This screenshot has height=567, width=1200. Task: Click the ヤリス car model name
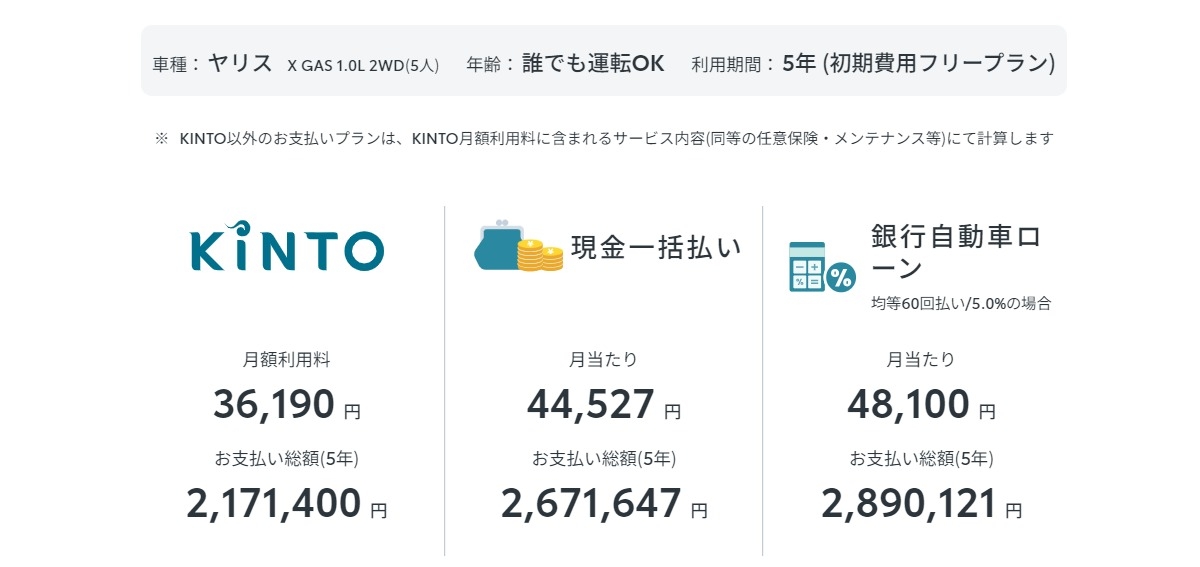click(240, 63)
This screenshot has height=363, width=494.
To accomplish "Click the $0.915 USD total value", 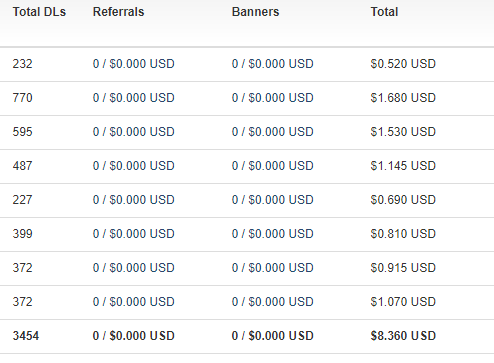I will pos(403,268).
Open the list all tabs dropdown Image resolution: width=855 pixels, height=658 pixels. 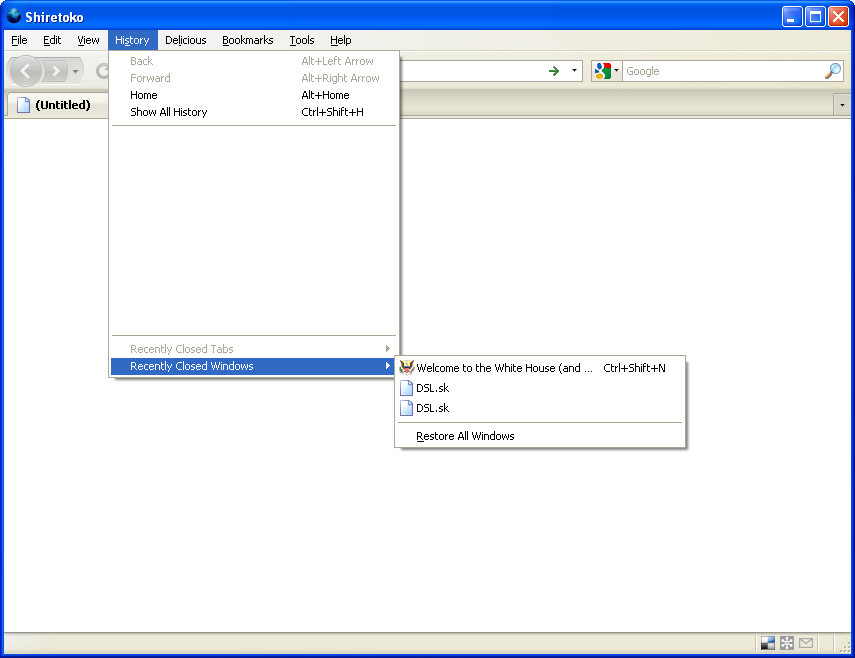tap(841, 104)
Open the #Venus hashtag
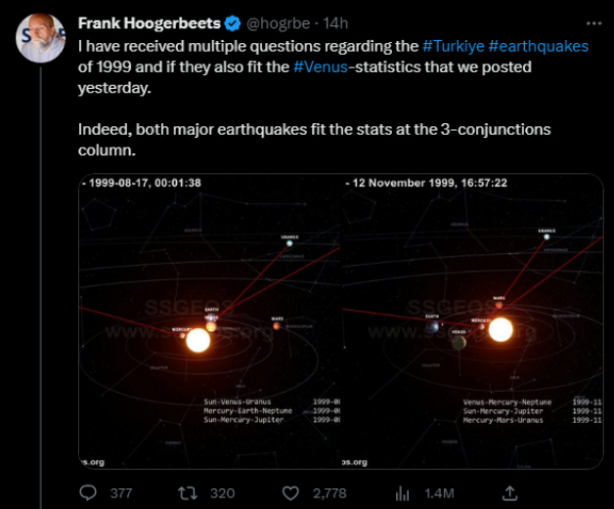 (320, 67)
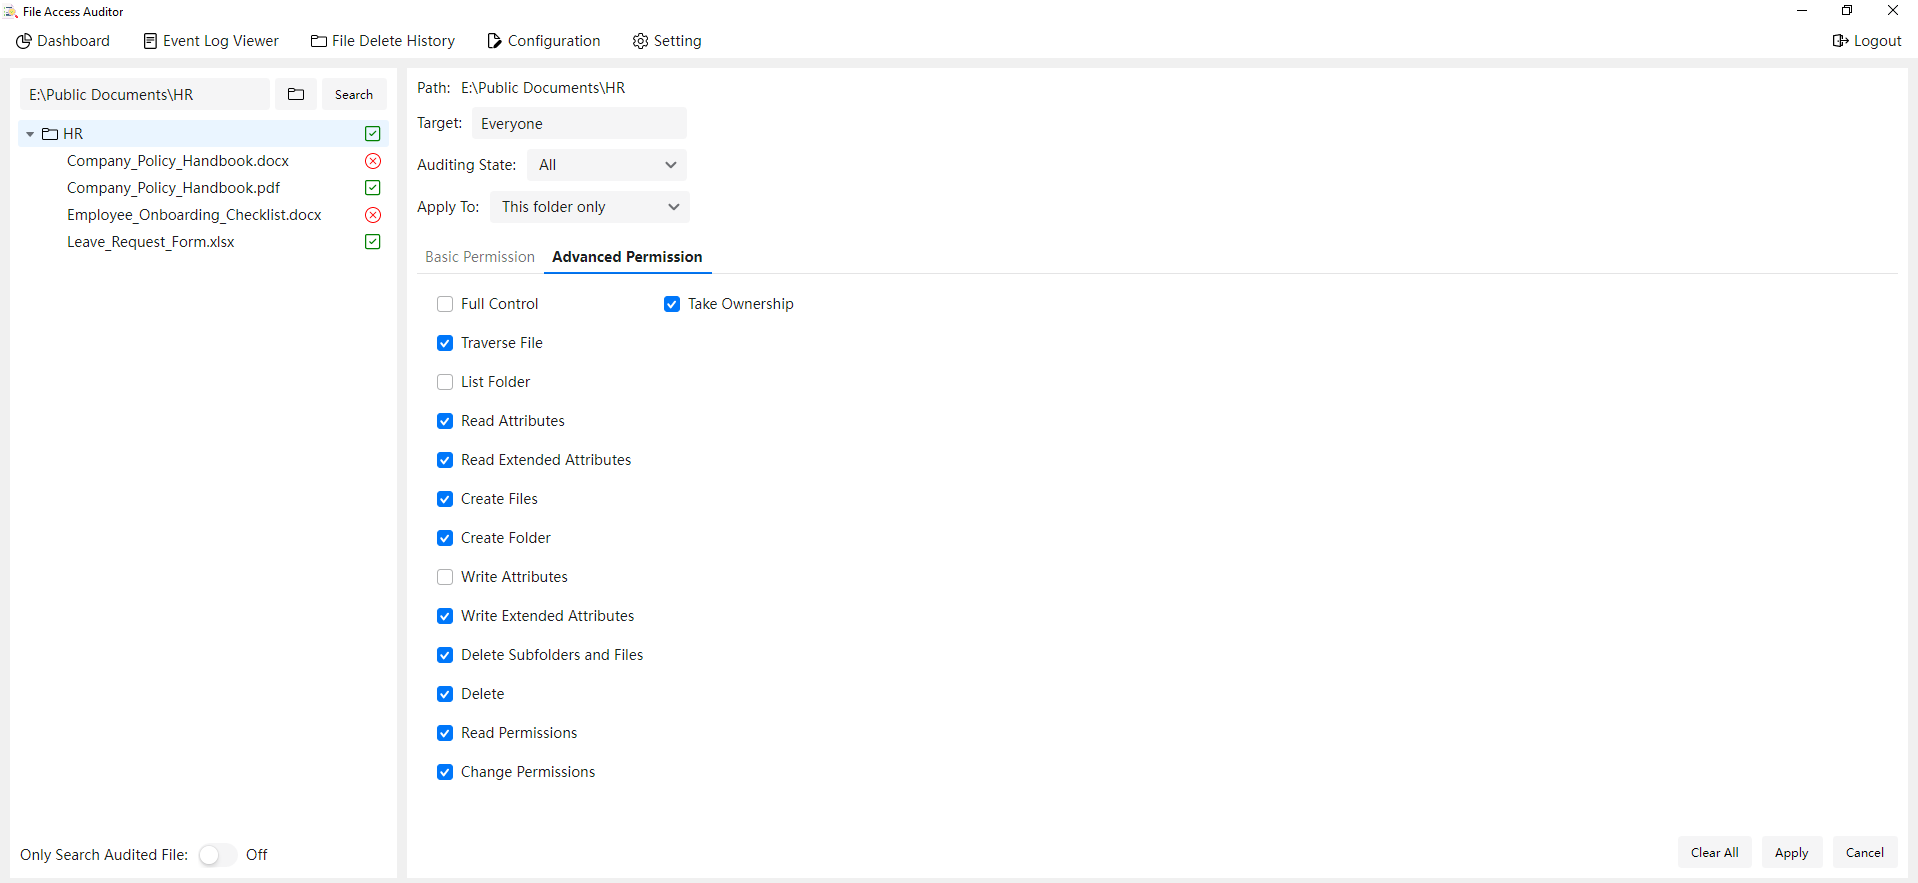Screen dimensions: 1918x883
Task: Check the Write Attributes checkbox
Action: tap(445, 577)
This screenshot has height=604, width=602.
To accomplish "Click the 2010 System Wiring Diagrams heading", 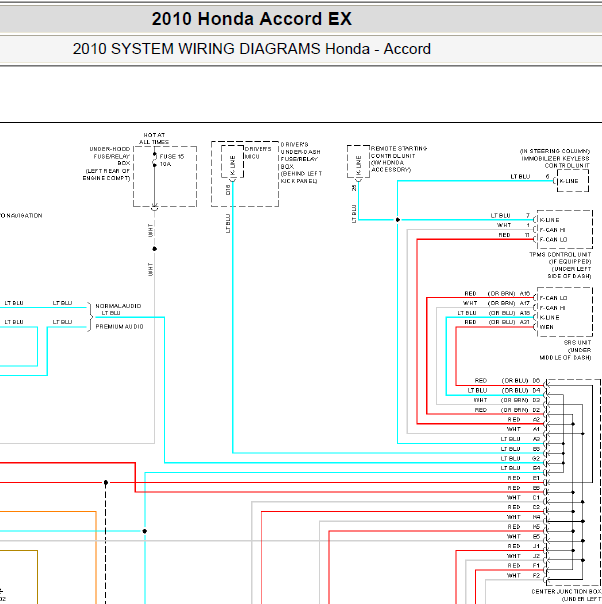I will click(251, 49).
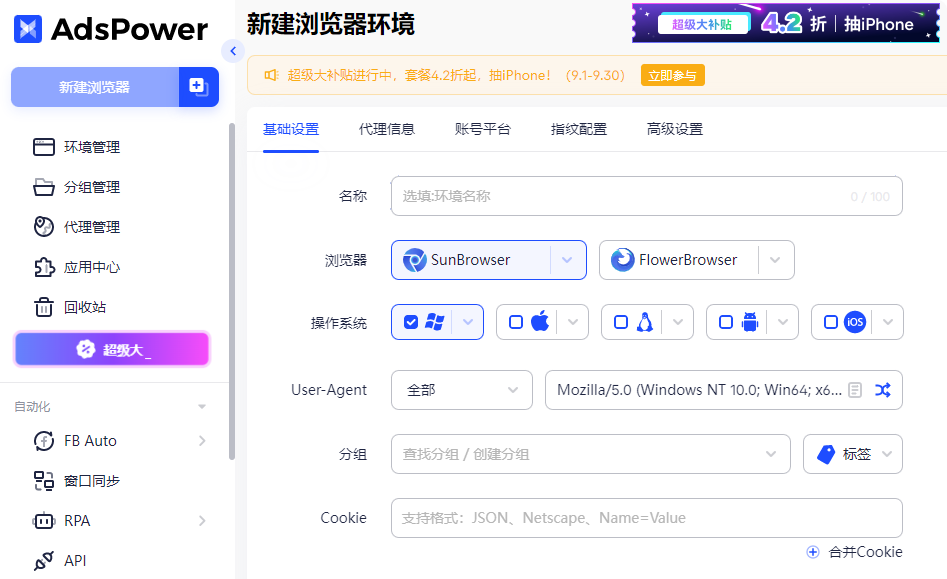This screenshot has height=579, width=947.
Task: Open the User-Agent 全部 dropdown
Action: [x=461, y=390]
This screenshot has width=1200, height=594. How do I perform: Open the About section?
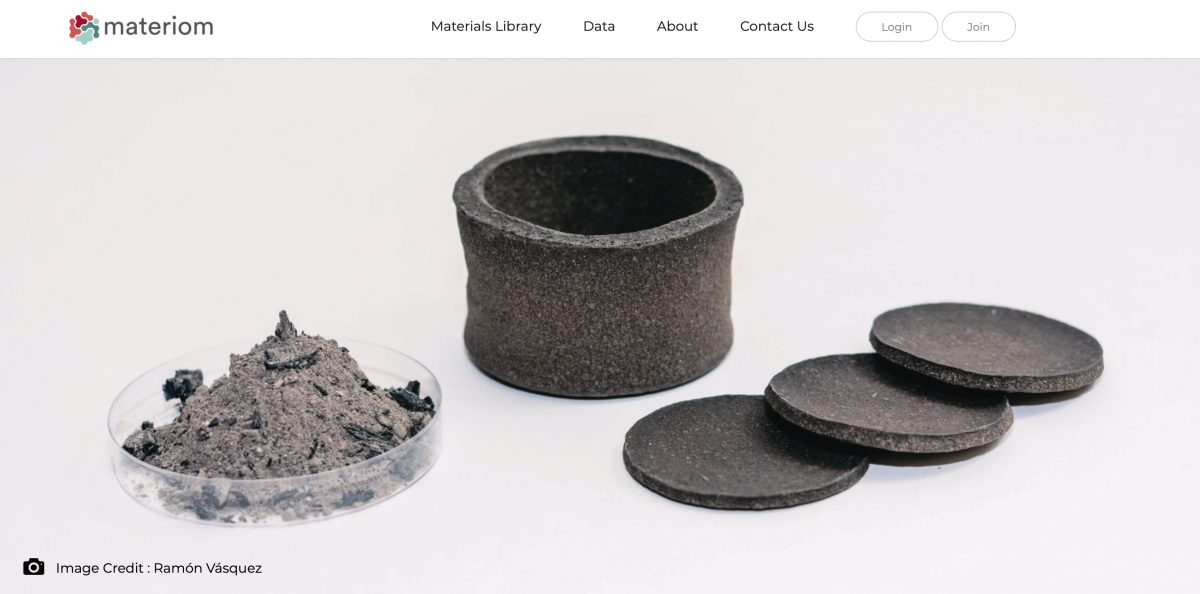(x=677, y=27)
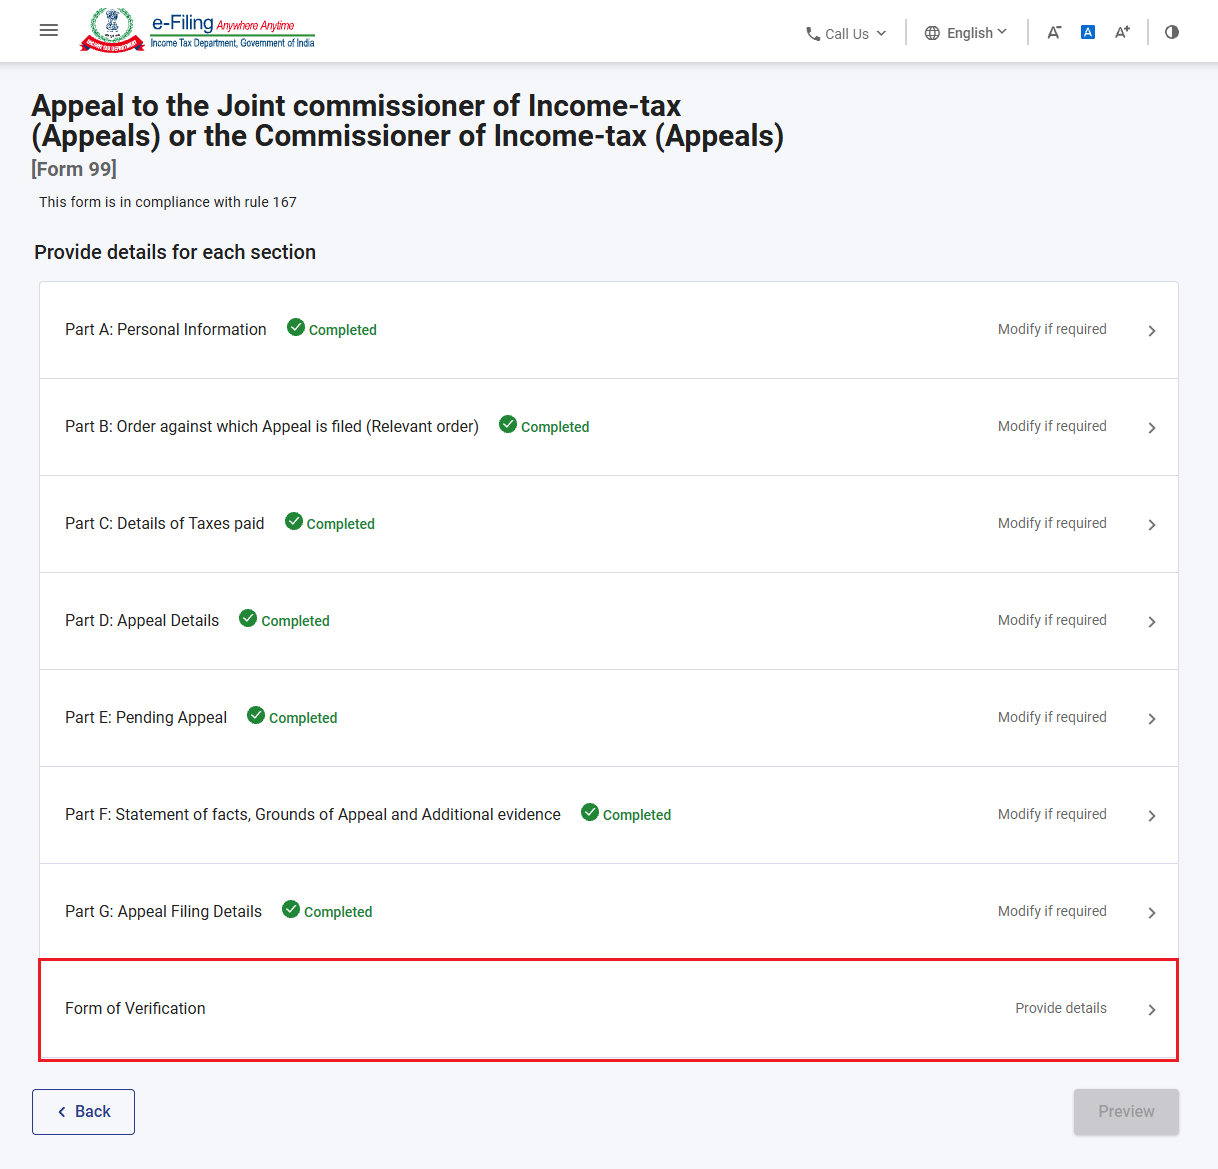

______

* **Work required**
Please quote the records above exactly, beginning at the line that contains "This screenshot has width=1200, height=594." and ending at their last line. Leave the pictures out.

* **Completed exercise**
This screenshot has width=1200, height=594. How do I perform: Open the About section?
(x=677, y=27)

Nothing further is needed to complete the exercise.